GUID Vs Identity

  • All,

    I need some expert advice for you all. My company develop some products running on SQL2005. All our tables have surrogate key (Identity column) as  Primary Key. Now the problem is two of our clients merged together both using our same product. Now we have to merge both the databases , there are hundreds of foreign Keys involved here using the Identity column. It was an expensive process to update all the Identity columns and the foreign keys values with new number (like multiply the Identity value (PK & FK) by 100000).

    Now the issue is to avoid situations like this in future , our data architect suggest us to change our schema to using GUID as primary key instead of Identity column. There are lots of triggers which updates lots of FK to child tables joining the PK(identity column). Since it is not advisable to create cluster index on GUID , I have to look for an Alternate key for creating Cluster index on the table. My question is , I need to explain the team not to use GUID , can you guys please help me by listing the Pros and Cons for uinsg GUID as Primary key instead of Identity.

     

    Thanks

  • In my opinion the biggest problem with using a GUID as a an active key is performance.

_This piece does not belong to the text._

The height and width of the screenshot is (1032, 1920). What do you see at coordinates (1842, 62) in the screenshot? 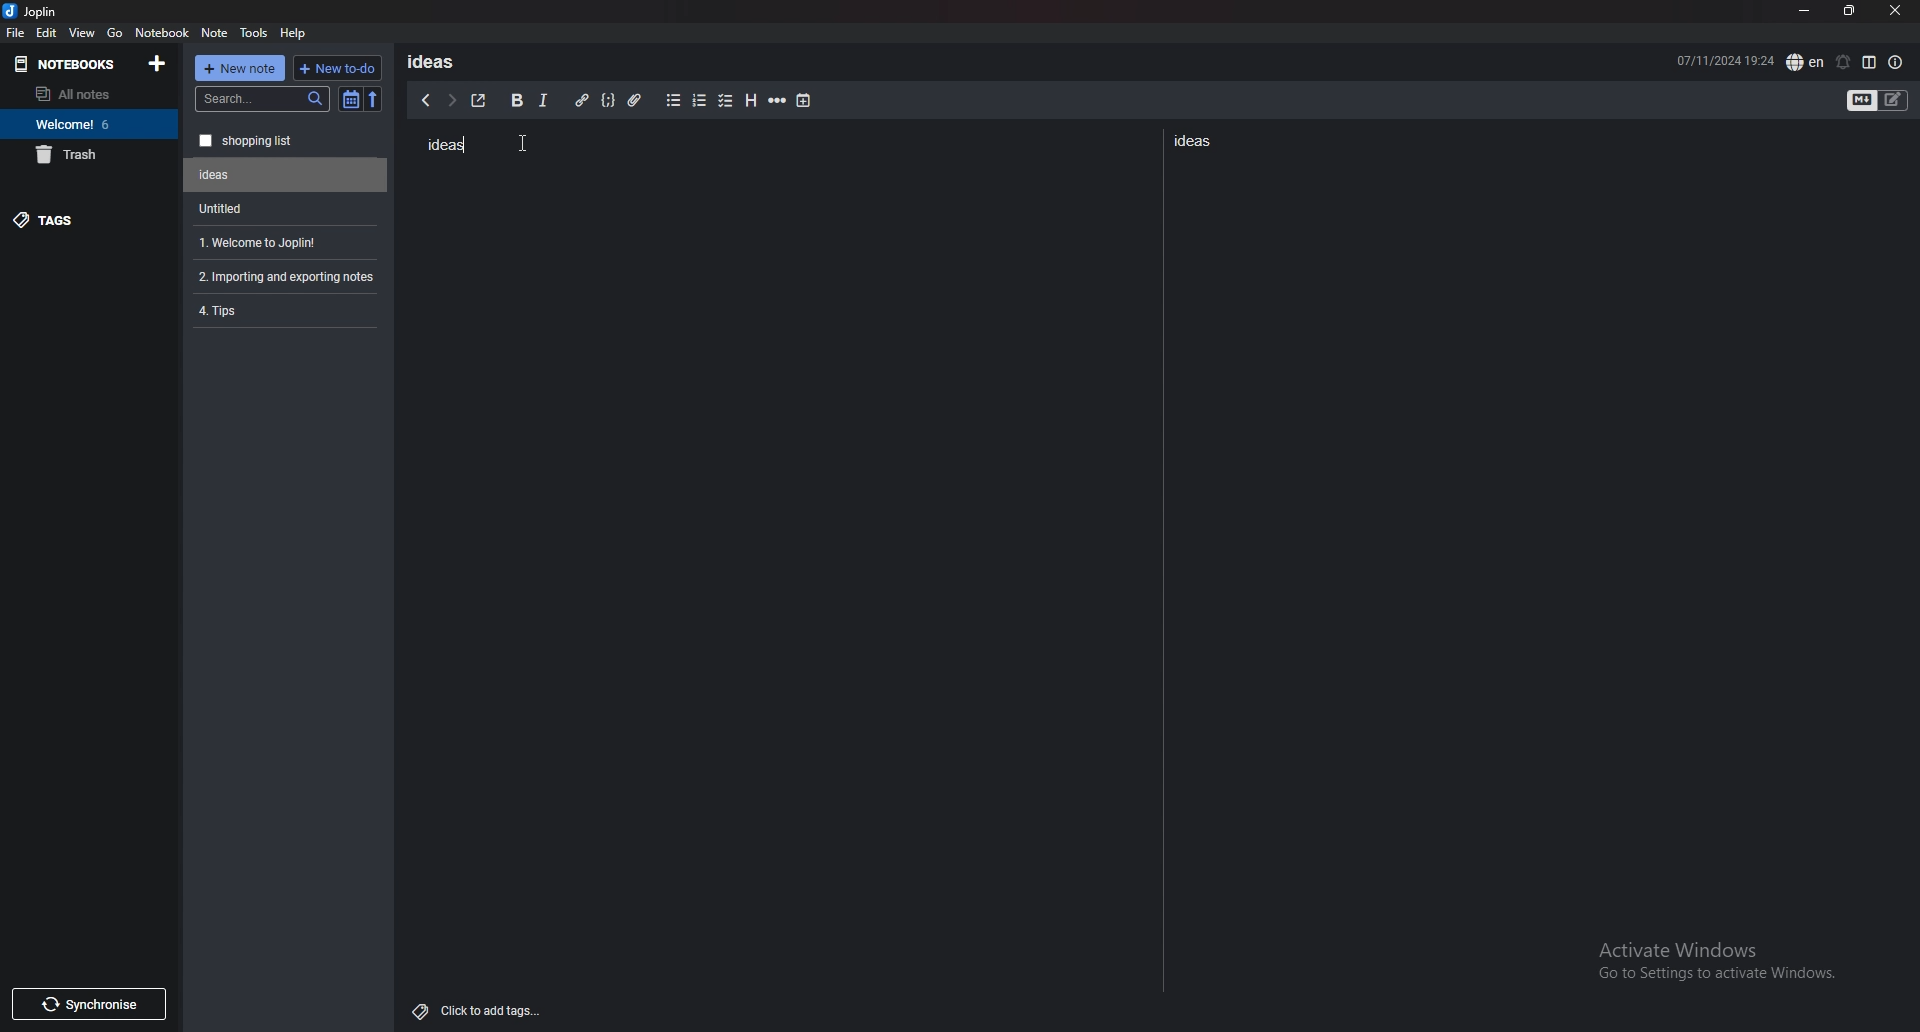
I see `set alarm` at bounding box center [1842, 62].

If you're using an INT, that's a 4byte column. A GUID is 16bytes. That join process will be slower, not just measureably but visibly. Any indexes on those keys are also larger, taking longer to traverse.

    Yes, the GUID will be unique even when you have to merge databases from separate systems, and that would eliminate the problem. But is that the business driver for this discussion? How many times will you need to consolidate two databases? It seems to me the likelihood of that occurring frequently would probably be low.

    If you can setup a sample system with the switch to a GUID for a key to be used in joins and such, then compare the performance difference, I think the cons definitely outweigh the pros for the use of GUIDs.

    Rather than change the fundamental data design, I would recommend coming up with a standard process for dealing with database consolidations in the future. But, that's just me...

    Hope that helps.

  • I agree with James.  You're proposing that every client suffer a performance hit every day, for ever, just because one merger was a pain.  The extra twelve bytes doesn't sound like much, but it increases the size of every row, which requires more I/O to process, and is much less efficient in joins than an int.

    How many such mergers do you expect to do?

    Do you expect a merge like that to be easy?  I would expect a significant amount of analysis would go into that process, GUIDs or not.

    Now that you've done one merge, you'll be better prepared the next time.

    We hired a new manager for web development who came in and mandated GUID primary keys for all web development databases.  I didn't like it, but after all he was an expert at Web Development (imagine that in a Gothic font, accompanied by trumpets and huzzahs) so it became law.  The web developers soon tired of having to constantly rewrite and fine-tune their stored procs and web pages to try to avoid timeout errors, so a mob with torches and pitchforks finally had this law repealed.  He is still sometimes heard muttering "What's so bad about using cursors?", but we try not to pay attention.

    There are problems that GUIDs are the solution for, but they come with a significant price tag.  Maybe future hardware will effortlessly handle megabyte-size data pages, and 128-bit processors will handle GUIDs as easily as ints, but we're not there yet.